2. The Earthling Symbol for Everything
Many years ago, I was introduced to a girl who said, "You must be the infinite Miss Jessica." At least, that's what I thought she said. It is entirely possible that she said "infamous." Infamous would be more likely. Nonetheless, I heard Infinite. 

At the time, I was 18, at a creative low point but rapidly racking up experience points. I realized, whether or not it was true, that I considered myself infinite. I was sure the universe provided infinite substantive amusement. I was sure I would never run out of thoughts. I was sure I would never run out of words. Then I wasn't 18 anymore. And I was scared I'd lose my infinite qualities. I began to think of every day of my assimilation into adulthood and the middle class as a sanitation process, whereby the bacteria which provided my access to the Force was bleached from my being.

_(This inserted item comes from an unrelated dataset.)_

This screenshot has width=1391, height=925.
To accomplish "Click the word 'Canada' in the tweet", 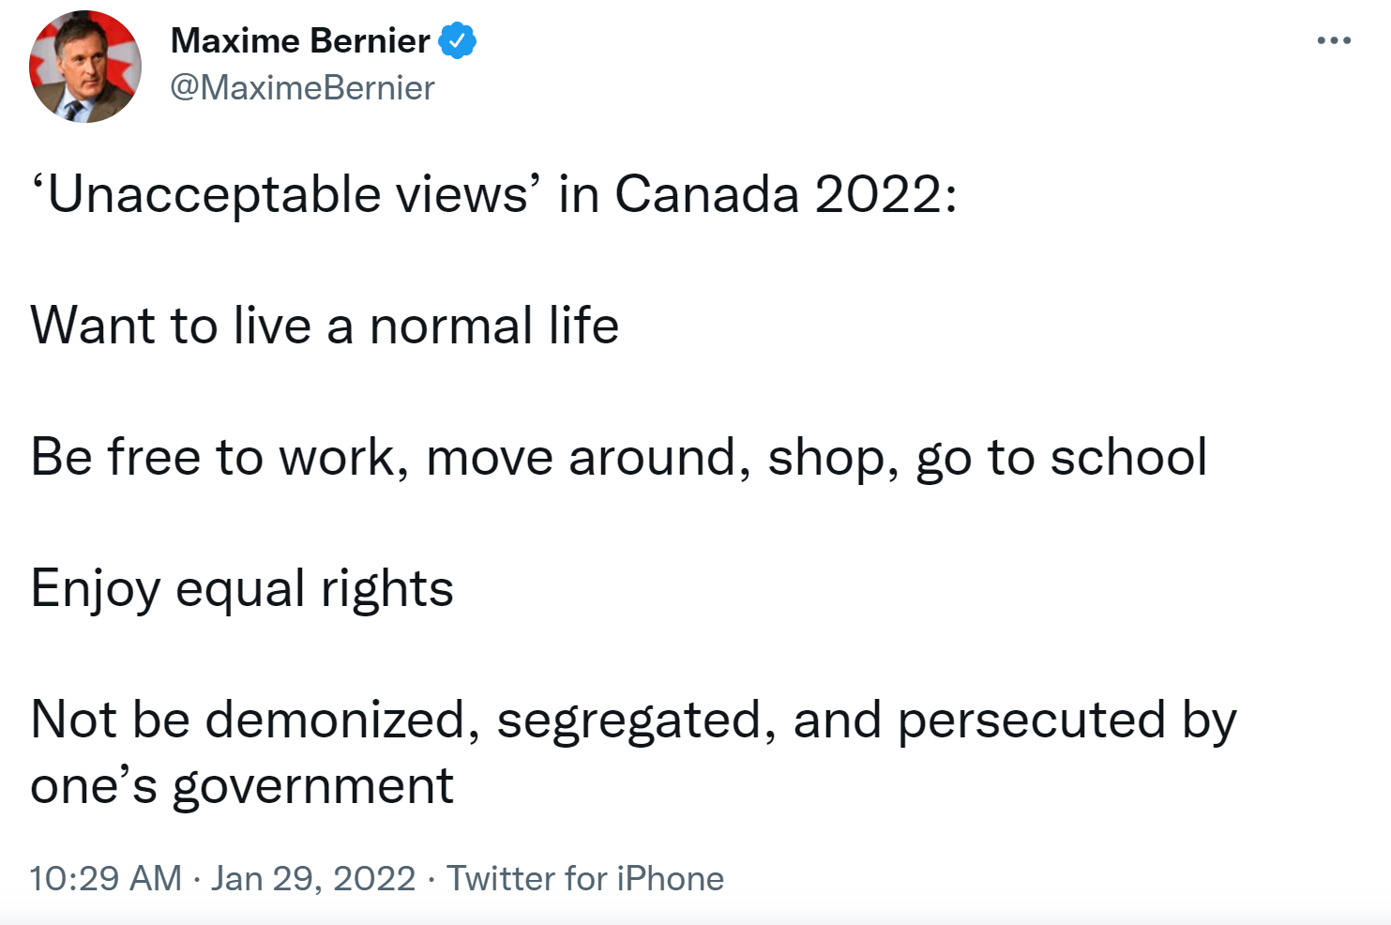I will click(706, 195).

I am not worried about that now. My deep brain is full enough of gender/class/race that I know I'll always have one thing or another to consider and many things to make from each consideration. So maybe I am infinite after all.


2. The Ouroboros
If you didn't already know, the ouroboros is an ancient alchemy symbol which represents infinite creation and destruction, much in the same way my cells will infinitely keep destroying each other and recreating themselves. Really, there are too many things to say about this guy. So, I'll let Carl Jung do it:

The alchemists, who in their own way knew more about the nature of the individuation process than we moderns do, expressed this paradox through the symbol of the Ouroboros, the snake that eats its own tail.
The Ouroboros has been said to have a meaning of infinity or wholeness. In the age-old image of the Ouroboros lies the thought of devouring oneself and turning oneself into a circulatory process, for it was clear to the more astute alchemists that the prima materia of the art was man himself.

The Ouroboros is a dramatic symbol for the integration and assimilation of the opposite, i.e. of the shadow. This ‘feed-back’ process is at the same time a symbol of immortality, since it is said of the Ouroboros that he slays himself and brings himself to life, fertilizes himself and gives birth to himself. He symbolizes the One, who proceeds from the clash of opposites, and he therefore constitutes the secret of the prima materia which unquestionably stems from man’s unconscious.


4. Pisces
Yes, my birthday does fall on the ides of March. Yes, that does technically make me a pisces. No, I don't believe in astrology. Because I believe astrology, like all other beliefs outside of my own belief system, is bullshit. Please, let's not pretend any other kind of believer (or cynic) thinks differently about their beliefs vs. other beliefs. If it weren't bullshit to them, they'd believe that thing and not the other thing.

I do, however, believe in personalities. As for myself, I am an INFP. What astrological sign corresponds to the INFP? Why, Pisces, of course.

In addition to the COINCIDENCE that my personality lines up with my sun sign, (and I cannot stress the word COINCIDENCE enough,) I identify strongly with the duality of pisces.  You see, the fish are supposed to be swimming in a circle of fantasy/reality, which is what I am doing all the time: Bookkeeper Jessica -->Arty Jessica --> Mama Jessica --> Poet Jessica --> Filial Piety Jessica --> Least Possible Scenario Jessica --> Pragmatic Jessica --> English Major Jessica--> White Trash Jessica --> Masquerading as Middle Class Jessica--> PTA Jessica--> Chanteuse Jessica...ad. infinitum. Frankly, it's exhausting. But I've come to the point now where I realize that most of us can only ever hope to be self aware versions of the stereotypes we always were but thought we weren't. 


So yes, a tattoo. To symbolize my defeat over the HellSummer. To tell myself I've accepted my disease and it's time to move on from letting it ruin my life. To remind myself that I am strong. To symbolize that however much time I spend eating myself, I am recreating myself in equal proportion. 

In ten or fifteen years, after I get cancer, lose my colon, and I become okay with all of that, I will get another tattoo. It will be this:
Because then I will have become a master of death.